O kwestii repolonizacji mediów też mówiło się od bardzo dawna. To nie jest ustawa, która bezpośrednio w tym kierunku idzie, ale jej istotą jest postawienie pytania, które wyartykułował pan premier: Jeżeli kraje, które niekoniecznie są nam życzliwe, będą chciały posiadać jakieś media w Polsce, które będą reprezentowały ich punkt widzenia na różne sprawy, czy to jest właściwe? Z tego, co mi wiadomo, podobne ustawy są w krajach Europy Zachodniej.

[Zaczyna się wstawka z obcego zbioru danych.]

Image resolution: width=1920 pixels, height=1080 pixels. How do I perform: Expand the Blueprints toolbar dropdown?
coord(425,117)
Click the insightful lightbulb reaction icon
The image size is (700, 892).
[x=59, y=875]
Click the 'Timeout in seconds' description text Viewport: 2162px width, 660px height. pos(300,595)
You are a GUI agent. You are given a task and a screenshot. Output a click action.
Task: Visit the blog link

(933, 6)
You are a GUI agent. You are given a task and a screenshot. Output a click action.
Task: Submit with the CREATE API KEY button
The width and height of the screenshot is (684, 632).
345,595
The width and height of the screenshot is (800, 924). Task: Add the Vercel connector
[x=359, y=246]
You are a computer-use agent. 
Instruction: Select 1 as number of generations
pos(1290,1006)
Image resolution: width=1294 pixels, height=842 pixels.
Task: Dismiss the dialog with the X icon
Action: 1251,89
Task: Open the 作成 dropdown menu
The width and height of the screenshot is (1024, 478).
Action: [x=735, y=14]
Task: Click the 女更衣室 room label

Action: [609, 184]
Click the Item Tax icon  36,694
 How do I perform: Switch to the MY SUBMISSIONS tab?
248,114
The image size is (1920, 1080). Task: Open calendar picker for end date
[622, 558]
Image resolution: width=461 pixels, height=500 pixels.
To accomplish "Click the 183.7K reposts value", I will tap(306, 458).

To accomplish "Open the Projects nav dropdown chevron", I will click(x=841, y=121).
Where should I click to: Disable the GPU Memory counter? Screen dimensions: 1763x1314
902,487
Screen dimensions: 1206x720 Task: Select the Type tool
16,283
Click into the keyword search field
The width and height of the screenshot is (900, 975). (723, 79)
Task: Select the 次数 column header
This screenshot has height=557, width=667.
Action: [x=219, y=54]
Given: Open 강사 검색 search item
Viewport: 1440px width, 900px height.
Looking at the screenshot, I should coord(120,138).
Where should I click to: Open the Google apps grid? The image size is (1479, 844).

Oburzenie projektem ustawy medialnej
Projekt od czwartku oburza media, polityków opozycji, społeczeństwo, które ruch PiS odbierają jako próbę wyeliminowania stacji krytycznej wobec obozu władzy. Ale wywołał też zaskoczenie w samej Zjednoczonej Prawicy. O projekcie ustawy w ogóle nie wiedzieli w koalicyjnym Porozumieniu.Jestem przekonany, że ta ustawa będzie dobrze skonsultowana i wszystkie media, które są nią zainteresowane, czy wbrew powszechnym opiniom, czują się w jakiś sposób zagrożone, będą mogły wyrazić swoje opinie. W czasie naszej debaty parlamentarnej Porozumienie również będzie mogło zadawać pytania i odnosić się do tej kwestii.